Toda la ciudad de Cádiz se agolpaba en la Plaza del Remolar junto a las puertas del Oratorio de San Felipe Neri, aquel día nadie pensaba en trabajar y mucho menos se preocupaba por las bombas que caían de continuo en la ciudad. En las calles se respiraba un aire festivo ajeno al dramatismo de aquel asedio que duraba ya dos años. Ese día los diputados de las Cortes Españolas, que residían desde hacía más de un año en aquella ciudad inexpugnable para las tropas imperiales, darían a conocer la primera Constitución Española, no es que nadie supiera muy bien de que iba aquello, pero las voces que corrían eran esperanzadoras. Aquellas leyes garantizarían la igualdad y la libertad de todos los ciudadanos, los ricos y los pobres. Todos, a partir de entonces, vivirían un poco mejor bajo la protección de ese puñado de papeles que les prometía  una serie de garantías hasta entonces desconocidas.

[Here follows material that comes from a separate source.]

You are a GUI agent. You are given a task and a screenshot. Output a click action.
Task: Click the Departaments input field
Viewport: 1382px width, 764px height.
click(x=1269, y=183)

Era tal el jolgorio y la alegría popular que aquel evento ya tenía nombre, llevaría, como no, el del santo del día al más puro estilo tradicional español. Cuando el Presidente de las Cortes hizo acto de presencia en el portalón del Oratorio todo Cádiz se unió en un mismo clamor que silenció, por unos momentos, el ruido de las bombas: «¡Abajo el invasor! ¡Viva nuestro rey Fernando! ¡Viva la Constitución! ¡VIVA LA PEPA!»